Adelaide Baker with children Cecelia Sturwohld (left) born August 1889, and Edith May Sturwohld (middle) born October 1891. Photograph believed taken in Mackay on 6th March 1892.

This photograph of my great great grandmother Adelaide (Ada) Baker was likely taken the day the girls  were being baptised at the Holy Trinity Church in Mackay. The pictured normalcy however belies a story  of loss.  
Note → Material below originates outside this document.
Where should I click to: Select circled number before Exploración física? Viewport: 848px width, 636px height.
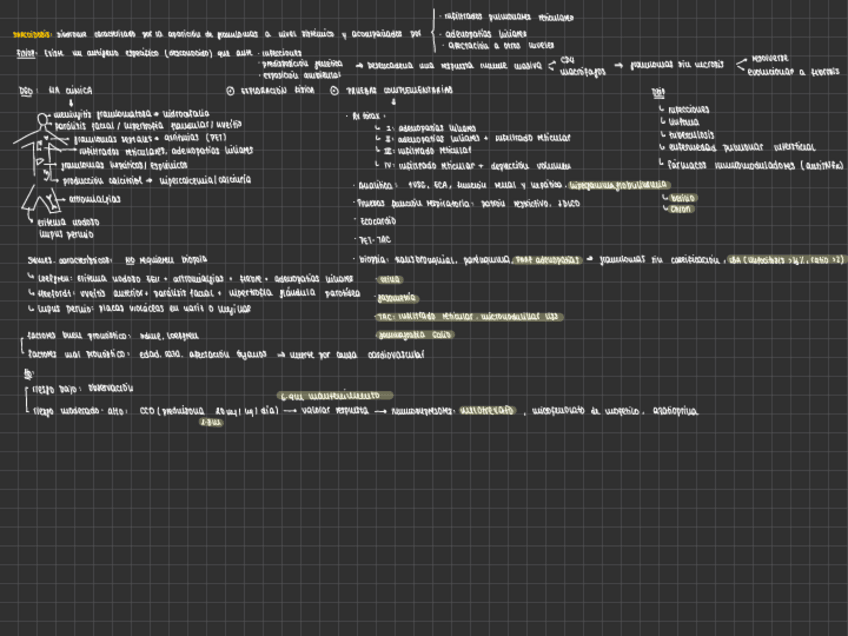(x=231, y=90)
Ada secured passage on the Indus which sailed into Keppel Bay 2nd June 18771 a far-flung outpost but  importantly beyond her father’s reach to marry her off to “an old man.” Colonial life must have been a  shock to take in as Ada came from a comfortable existence in Oxford Street London. Determined to make  it work she went into domestic service in Mackay and by February 1880 was married to Charles Benke a  blacksmith. The Benkes had a son William the same year and two daughters, Laura born 1881 and Mary  born 1883. The family moved to Brisbane in late 1883 unfortunately as typhoid fever raged throughout  the city. Laura and Mary both died in May 1884.  

The tragedy ended the marriage and Ada left her memories behind taking young William back to Mackay.  By 1885 she partnered with Claus (Charlie) Sturwohld, another German national and a blacksmith. Their  first-borne was my great grandmother Annie Sturwohld born 15th August 1885.  

Photographs are insights into the seen and the unseen — lest we forget.